12-09-2015 - 15-104 - Performance Audit - Printer/Copier Security - Citywide
Printers and copiers are standard office equipment in all City departments. Today’s printer/copiers are sophisticated multifunction devices that can send emails, scan and save documents, and send faxes. To manage these tasks, the devices have onboard computer operating systems and hard drives, and are connected to the City’s network to process multiuser requests.
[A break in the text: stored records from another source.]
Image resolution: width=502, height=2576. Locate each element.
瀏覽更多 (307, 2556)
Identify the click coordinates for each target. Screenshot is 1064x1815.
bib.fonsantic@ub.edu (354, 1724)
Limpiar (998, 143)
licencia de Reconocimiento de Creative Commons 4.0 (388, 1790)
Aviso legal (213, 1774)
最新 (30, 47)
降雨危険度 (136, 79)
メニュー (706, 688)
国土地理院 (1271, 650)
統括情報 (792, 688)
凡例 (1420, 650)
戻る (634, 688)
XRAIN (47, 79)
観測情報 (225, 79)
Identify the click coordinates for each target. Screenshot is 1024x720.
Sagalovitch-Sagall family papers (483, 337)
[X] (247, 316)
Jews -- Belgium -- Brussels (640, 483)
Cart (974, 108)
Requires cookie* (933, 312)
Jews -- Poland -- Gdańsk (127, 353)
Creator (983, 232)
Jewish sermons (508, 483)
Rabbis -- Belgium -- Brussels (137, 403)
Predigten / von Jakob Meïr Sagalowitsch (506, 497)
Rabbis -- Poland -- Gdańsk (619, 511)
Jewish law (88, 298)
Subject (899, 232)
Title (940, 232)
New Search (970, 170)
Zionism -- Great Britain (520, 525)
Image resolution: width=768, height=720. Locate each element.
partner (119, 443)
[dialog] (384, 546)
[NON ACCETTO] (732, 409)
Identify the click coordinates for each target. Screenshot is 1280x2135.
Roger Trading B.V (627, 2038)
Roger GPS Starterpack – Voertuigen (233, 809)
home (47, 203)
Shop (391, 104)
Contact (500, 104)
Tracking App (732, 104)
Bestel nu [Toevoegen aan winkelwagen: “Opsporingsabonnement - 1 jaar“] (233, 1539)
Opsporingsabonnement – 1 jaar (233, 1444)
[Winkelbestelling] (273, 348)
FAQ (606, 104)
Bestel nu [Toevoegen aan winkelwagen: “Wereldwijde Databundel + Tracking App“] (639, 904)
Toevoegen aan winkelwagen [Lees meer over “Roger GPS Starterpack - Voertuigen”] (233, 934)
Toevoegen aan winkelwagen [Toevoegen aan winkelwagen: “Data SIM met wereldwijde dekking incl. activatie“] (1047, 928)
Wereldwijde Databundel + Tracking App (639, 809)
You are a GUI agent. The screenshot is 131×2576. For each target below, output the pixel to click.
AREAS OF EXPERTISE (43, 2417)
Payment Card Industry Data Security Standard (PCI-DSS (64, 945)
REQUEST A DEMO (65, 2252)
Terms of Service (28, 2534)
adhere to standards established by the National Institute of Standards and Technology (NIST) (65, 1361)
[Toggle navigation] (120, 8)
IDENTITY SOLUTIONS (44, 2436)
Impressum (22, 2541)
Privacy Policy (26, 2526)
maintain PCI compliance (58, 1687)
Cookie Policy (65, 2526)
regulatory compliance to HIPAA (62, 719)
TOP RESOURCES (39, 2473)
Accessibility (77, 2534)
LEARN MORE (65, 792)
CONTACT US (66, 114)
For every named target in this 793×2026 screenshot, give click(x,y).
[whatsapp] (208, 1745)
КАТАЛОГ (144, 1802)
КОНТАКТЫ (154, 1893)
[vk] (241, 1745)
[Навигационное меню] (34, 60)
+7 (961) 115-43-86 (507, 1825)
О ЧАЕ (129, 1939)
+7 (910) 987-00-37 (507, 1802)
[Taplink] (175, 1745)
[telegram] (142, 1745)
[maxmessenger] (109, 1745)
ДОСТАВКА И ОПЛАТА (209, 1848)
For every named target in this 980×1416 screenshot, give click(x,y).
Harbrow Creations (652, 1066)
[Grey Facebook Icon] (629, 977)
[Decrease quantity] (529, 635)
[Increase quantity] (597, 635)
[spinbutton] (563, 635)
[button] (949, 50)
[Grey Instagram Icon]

While enhancing productivity, these devices introduce risks to a networked computing environment. Documents processed by the devices are saved on the hard drive. If not programmed to erase these files, there is a risk that documents containing sensitive data can be retrieved and reprinted by an unauthorized party at a later time.
DTI has issued a procedure for securing networked printer/copiers, but awareness of the procedure has not been communicated effectively to City departments. Many Citywide printer/copiers have security features that have not been activated, increasing the risk of unauthorized use or release of confidential information. No evidence of any data breach related to printer/copiers came to our attention during the audit.
Recommendations & Benefits
By following the recommendations in this report, DTI will:
- Enhance security of networked printer/copiers against misuse,
- Improve management of printer/copiers with a master listing of devices,
- Enhance consistency in purchases, leases, and maintenance contracts for printer/copiers,
- Improve communication of IT security policies, and
- Enhance security of networked printer/copiers and other multifunction devices.
DTI agrees with the recommendations and will work with City Departments to enhance security of Citywide printer/copiers, develop an inventory of networked printers/copiers, and to strengthen communication of IT security standards.